Why is anybody offended by Piers Morgan? That’s the point. It’s his job to be offensive. It’s his job to say out loud what many in society are thinking but lack either the courage or the platform to voice. He is the Wat Tyler of the Whatsapp age.
Now of course you won’t always agree with him — perish the thought — but the fact of his existence within the mainstream media ensures the expression of opinions that polite society might find distasteful. There is something almost dialectic about Morgan’s performances. His job is to provoke, and in their response the viewer better knows his or her own mind.
But here’s the catch, sometimes his assertions are abrasive and his questions challenging, just as they were in respect of the Duchess of Sussex.
Morgan was the media equivalent of the first cup of coffee and cigarette of the day
He has asked challenging questions before — often of politicians who rightly regard him as a formidable interviewer. It takes balls to break down the facades politicians cower behind and Morgan has them in spades.

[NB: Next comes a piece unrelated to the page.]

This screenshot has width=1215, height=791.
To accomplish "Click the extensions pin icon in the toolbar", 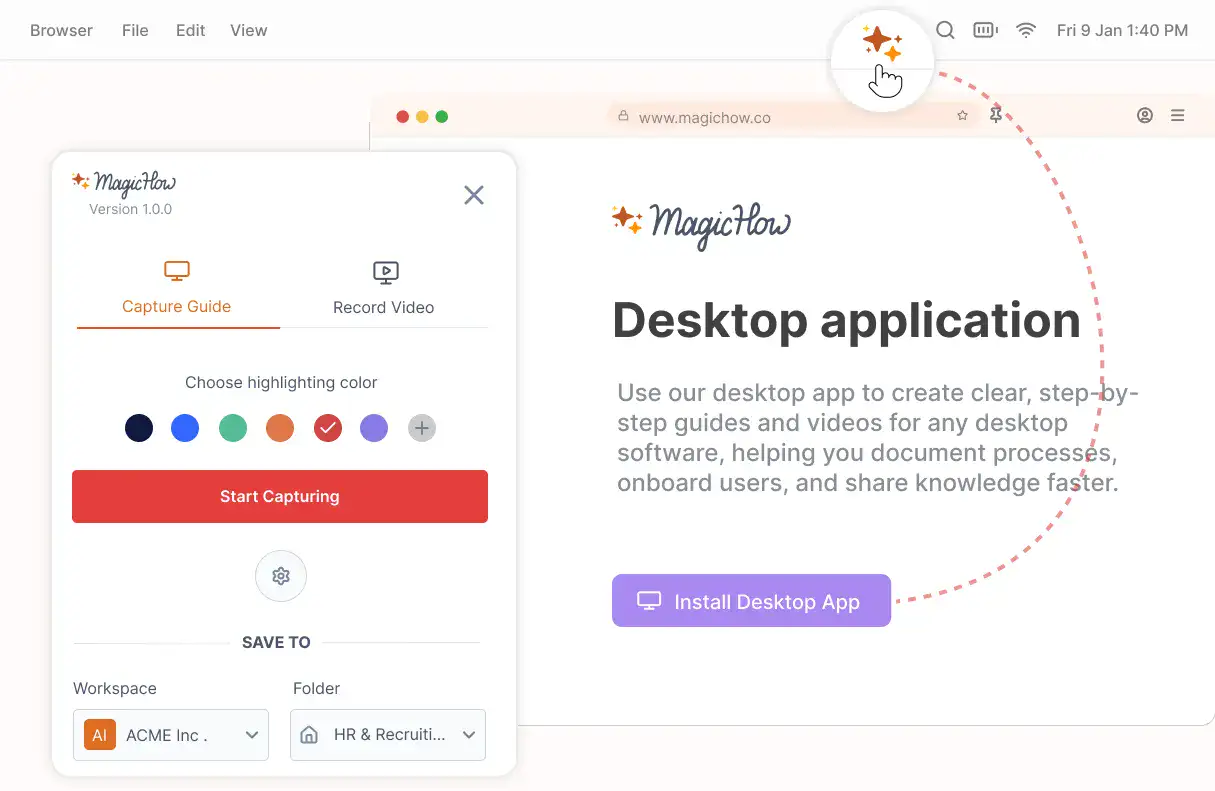I will pyautogui.click(x=996, y=115).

Many of those who are now condemning Morgan were, a few months ago, praising him for his fearless broadsides against the government over their handling of the pandemic. The fact that you can find yourself violently nodding along as he flays some poor junior minister and then, in the space of just a few minutes, savagely oppose some other Morgan tirade is entirely the point. He finds a position and then ruthlessly pursues it.
Sitting at his broad desk on ITV every morning he resembled the Bligh-like captain of warship — meting out justice, deserved and ill-deserved as the case may be. They may not realise it but ITV will need to find another Piers Morgan soon, otherwise their morning television show is sunk. It will drift into the doldrums and soon become as forgettable as it was previously. Who hosted it before Morgan? Google it.
Puffing out his suits and his chins on a daily basis, Morgan was brilliant. He was the media equivalent of the first cup of coffee and cigarette of the day: a powerful chemical weapon voiding us of pent up spleen, deep in the bowels of the British national psyche.
So I for one will miss Morgan. Not that I watched him very often — but I loved seeing him on social media, skewering politicians or saying things that you might reasonably expect only a taxi driver to say — having drunk his weight in booze first.
And whether you like what he says about Meghan or not is strictly irrelevant. He was just doing his job: provoking us and challenging us as viewers, as human beings, just as he provokes and challenges his interviewees.
That his latest opinions — difficult, offensive as they certainly are to many — are somehow at odds with him continuing in his role at ITV, speaks volumes. And as a result Morgan walks. The usual suspects will chalk this up as a victory, but in the end they will miss him. Remember, you can cancel almost everything and everyone if you want to, but you can’t cancel banality.